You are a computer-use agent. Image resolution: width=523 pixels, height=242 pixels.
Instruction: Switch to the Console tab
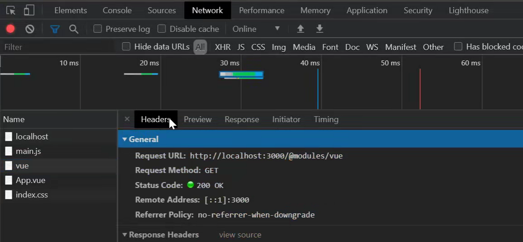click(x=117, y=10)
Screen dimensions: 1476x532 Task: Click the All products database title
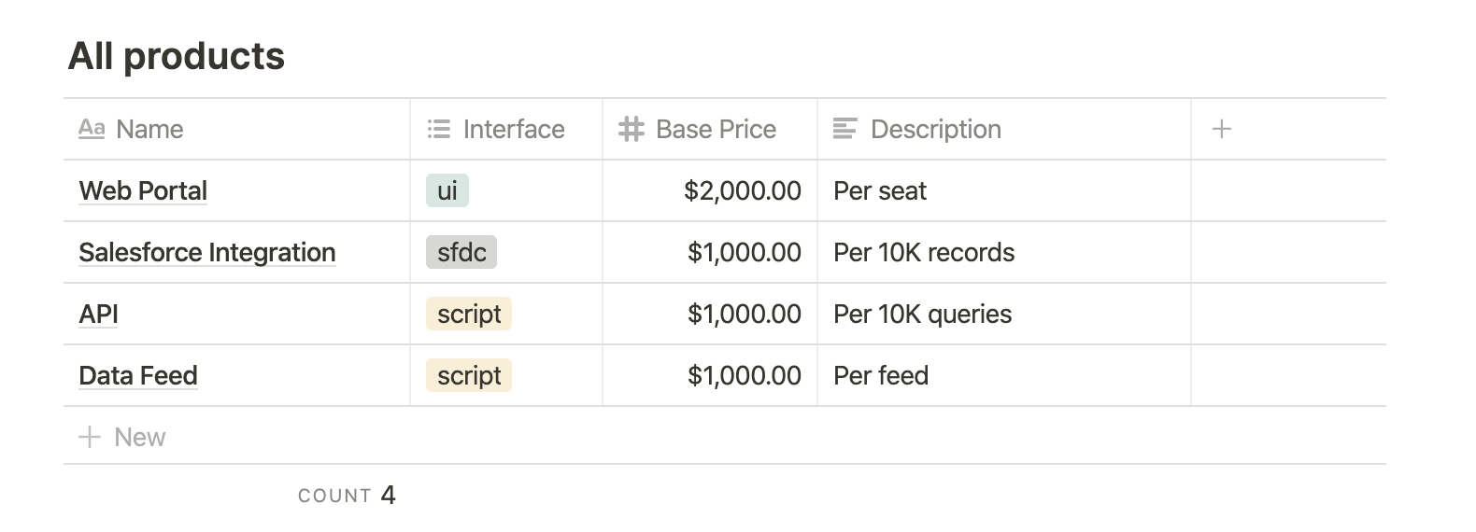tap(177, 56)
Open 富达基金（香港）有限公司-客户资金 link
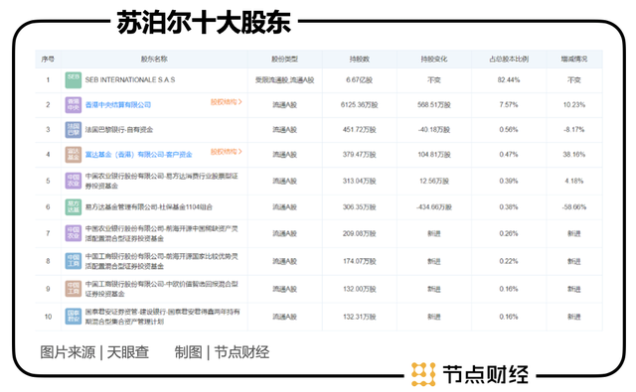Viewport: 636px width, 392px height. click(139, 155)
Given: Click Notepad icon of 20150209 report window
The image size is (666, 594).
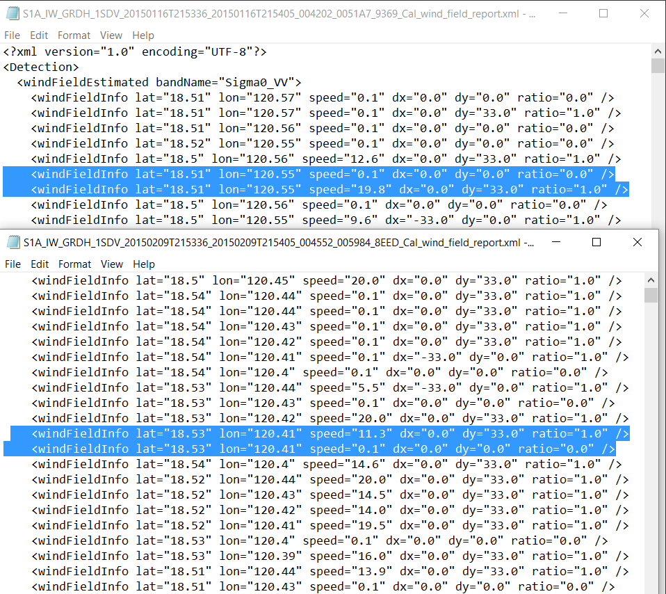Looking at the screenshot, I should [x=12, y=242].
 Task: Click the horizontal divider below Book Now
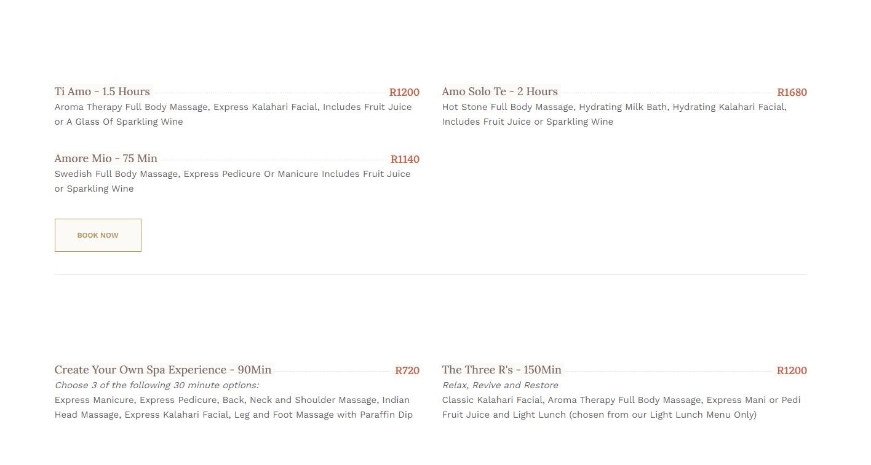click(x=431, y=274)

..........

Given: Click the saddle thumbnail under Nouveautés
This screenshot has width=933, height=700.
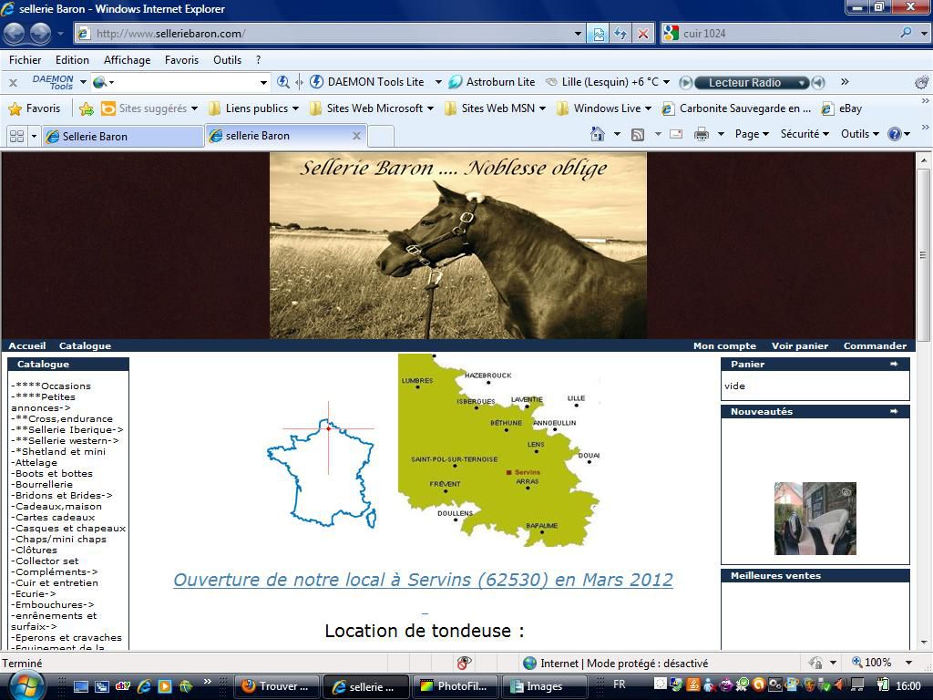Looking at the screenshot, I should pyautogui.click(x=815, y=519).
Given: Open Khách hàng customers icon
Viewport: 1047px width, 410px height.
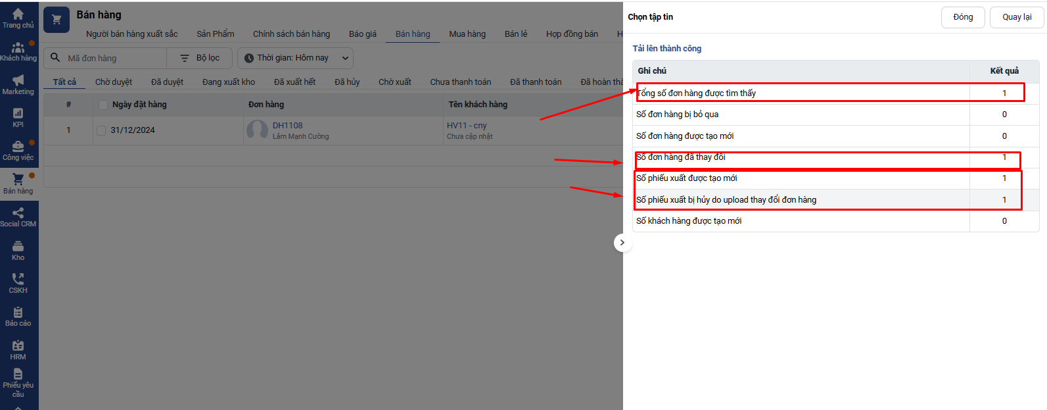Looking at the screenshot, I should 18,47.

..........

▶ TASK TO COMPLETE
Output exactly the lines above, beginning at the one with "You are a computer-use" and stopping after the one with "Given: Click Notepad". Pictures are to be omitted.

▶ PROBLEM SOLUTION
You are a computer-use agent. Image resolution: width=523 pixels, height=242 pixels.
Instruction: Switch to the Console tab
click(x=117, y=10)
Screen dimensions: 1476x532 Task: Click the All products database title
tap(177, 56)
Open 富达基金（香港）有限公司-客户资金 link
Viewport: 636px width, 392px height. click(139, 155)
Given: Click Notepad icon of 20150209 report window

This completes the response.